▸ SUPPLIED PASSAGE:
————————
Why everyone should do calisthenics
To me it’s clear that body weight training came before weight training. The same way walking from place to place came before driving to places. People worked with what they had and as more resources became available they started to make changes to adapt to the times and needs. When travel needed to be more efficient for time and transporting walking turned in to horse and carriage, which was eventually replaced by cars. Similarly, when people mastered their bodyweight and needed to increase resistance they started using weighted loads to do so. It wasn’t until the industrial revolution that brought the invention of plate-loading barbells and dumbbells.
In my opinion calisthenics are the fundamental building blocks of all other types of fitness. Am I saying that all people should only do calisthenics, absolutely not. But having a firm foundation of bodyweight movements, especially the basics, will benefit any weight training program and as far as I’m concerned should be a prerequisite to any weight training program. No one should be squatting with a heavy load on their back until they have ‘mastered’ the bodyweight squat first. Efficient training of bodyweight squats will not only strengthen the main muscles used in a weighted squat but they will also develop strength and endurance in the smaller muscles used during a squat. These small muscles may not carry the majority of the load in a squat but the more supportive they are the more proficient you are in the movement and the less chance of injury you have. The same thing should go for a bench press, training your push up is going to lead to a safer and more effective way of training your bench press.
Another huge advantage of calisthenics exercises is that they require total body engagement. The human body is comprised of over 600 muscles and none of them are designed to work independently. Our body can be thought of as a machine that requires all of the pieces to work together and when they do we are at our strongest. If you are using a lat pull down machine you are in an attempt to isolate your lats so they take the majority of the strain but every other muscle in your upper body is working as well. This gets taken one step further when we switch from a lat pull down to a body weight row, which requires not only every muscle in your upper body to be working but every muscle in your entire body to be working. The goal is to keep your body engaged to pull yourself in a straight line through space, if you disengage your core your hips will sag and you take away from the exercise. Squeezing your core, glutes, and legs while you are doing rows will isometrically strengthen your core and lower body while developing the pull strength in your upper body. This takes what we think of as just an upper body exercise and turns it in to a full body exercise. The same way you take a pushup from an upper body exercise to a full body exercise by squeezing your glutes and legs. The benefits of that include more energy expended which equals more calories burned. Calisthenics is a great way to burn fat and build muscle because of the energy demand to engage your entire body at all times.
————————
Entries on locating words and elements:
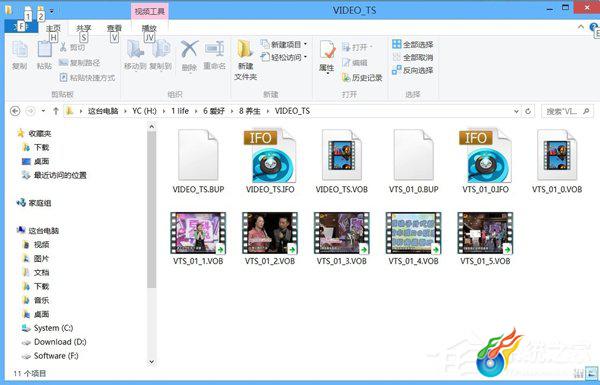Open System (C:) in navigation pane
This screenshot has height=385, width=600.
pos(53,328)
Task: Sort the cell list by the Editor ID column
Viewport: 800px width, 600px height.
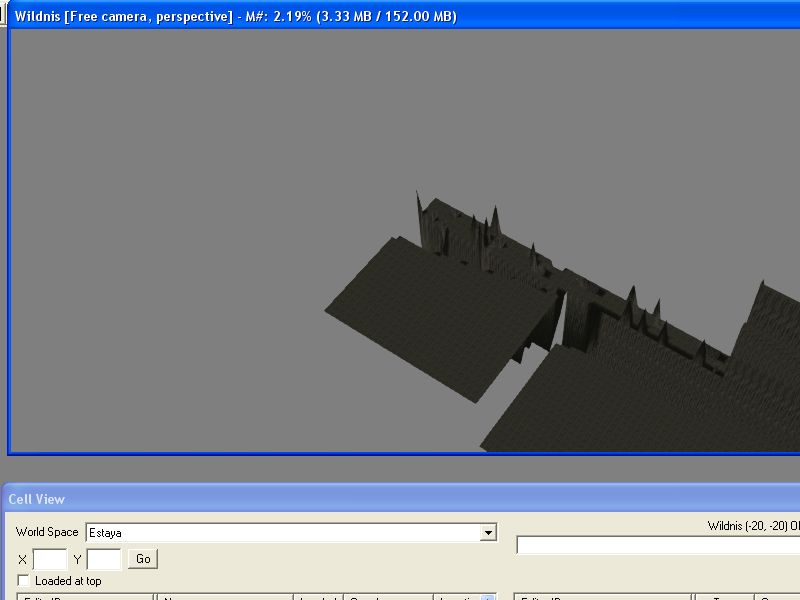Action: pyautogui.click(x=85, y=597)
————————
▸ SET TASKS:
(1) According to the calisthenics passage, how many muscles make up the human body?
(2) Write the next part of the passage on calisthenics, beginning after its final sentence.

▸ RESPONSES:
(1) Over 600 muscles.

(2)
I think one of the main reasons everyone should do calisthenics is because they can. It is for everyone. All you have to do is move your body. Every exercise can be modified and every exercise can be progressed. And you don’t need one of those fancy corporate gyms and you don’t need any equipment. This is a great training technique with a lot to offer everyone, the general population and the fitness industry alike.
I am so fascinated with this culture that I could go on and on about why I love calisthenics but I wanted to provide a little bit of insight on the history and the benefits to inform my readers that calisthenics is for everyone. I hope that you learned something and I wouldn’t be mad if you are intrigued to give calisthenics a try one of these days. If you are new to fitness you can feel free to check out the Fitness Tips section of my website for some great ideas on where to start. Active stretching, pushups, and planks are a great place to start in my opinion.
Thank you for taking the time to read my blog.